Conservatives Can Do Better Than ’50s Nostalgia

“Conservatism” is a notoriously slippery word. Much of the confusion comes from the question “What exactly are we conserving?” Traditionalists and libertarians have long debated whether the conservative emphasis should be on virtue or freedom, for instance.

Other conservatives seek to return America to a “golden era,” a time before a fall from grace. The Norman Rockwell aesthetics of the 1950s have become a nostalgic touchstone for a certain kind of traditionalist politics. Postwar America is often remembered as some sort of utopia, where men were men, families were strong, and everybody went to church. Increasingly, right-wing technocrats—mostly gathered in a few Washington think tanks and magazines—are looking back on the social and economic policies of that time for models to imitate today.

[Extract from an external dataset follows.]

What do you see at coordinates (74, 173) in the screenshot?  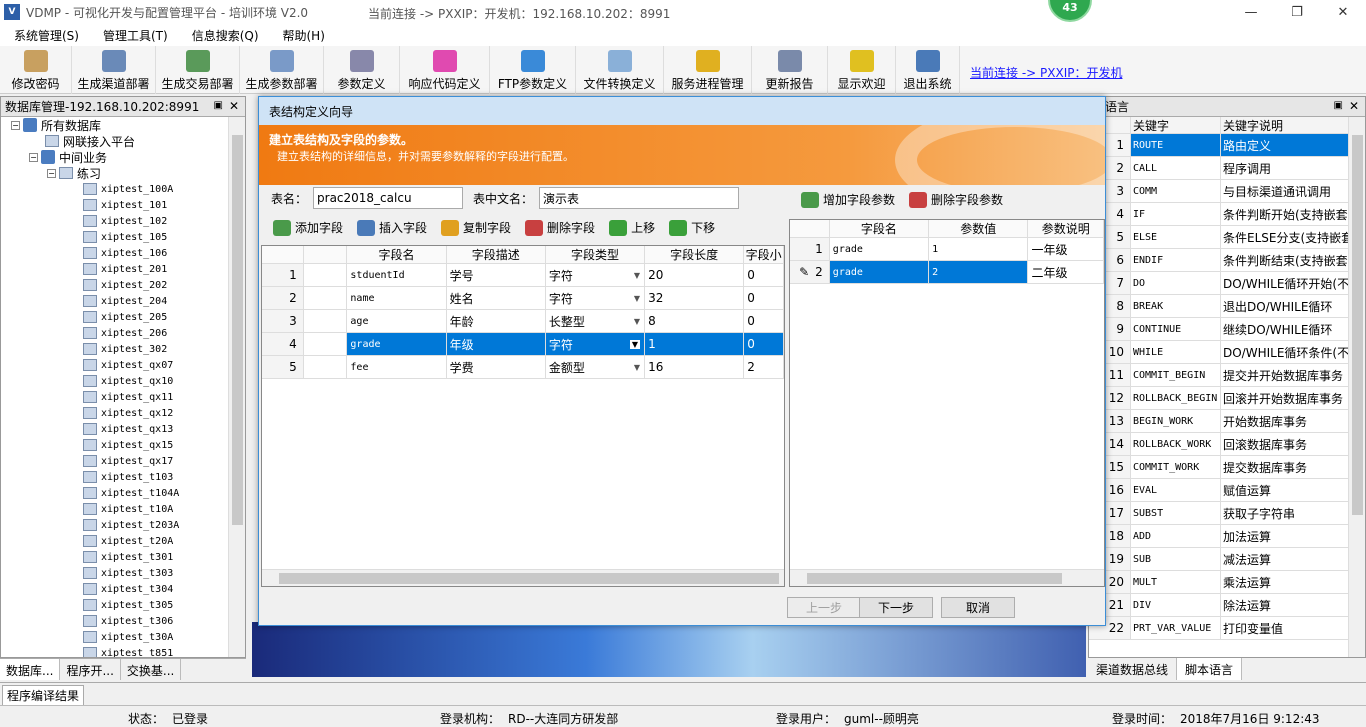 I see `tree-node-practice: − 练习` at bounding box center [74, 173].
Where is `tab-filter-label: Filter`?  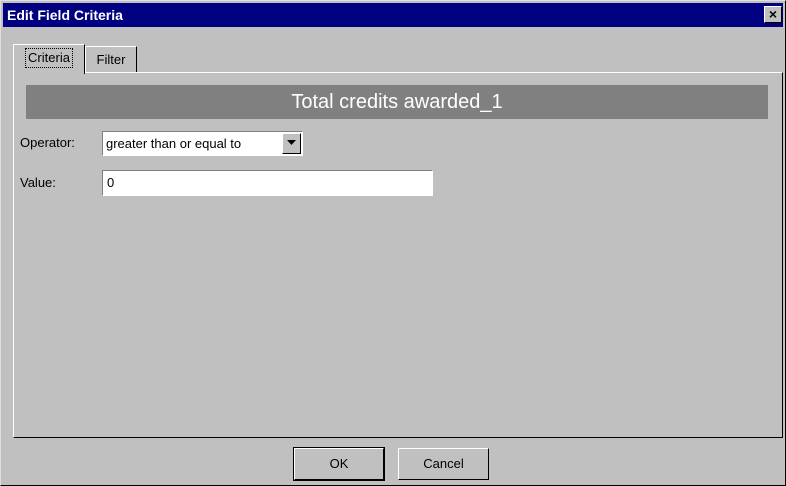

But the 1950s were no golden era. Racial segregation and misogyny marred America’s victory over fascism. Social alienation was widespread, despite the popular image of suburban families with white-picket fences remembered from Leave It to Beaver. And the centralization imposed by the New Deal—which contributed to the hollowing out of communities and homogenization of American life—only made things worse.

Conservatives who lived through the 1950s did not view this decade as particularly conservative. In National Review’s mission statement, written in 1955, William F. Buckley said that “There never was an age of conformity quite like this one.” The founders of that magazine and others present at the creation of the conservative movement would be horrified by their intellectual heirs’ embrace of the conformity they so vehemently disliked.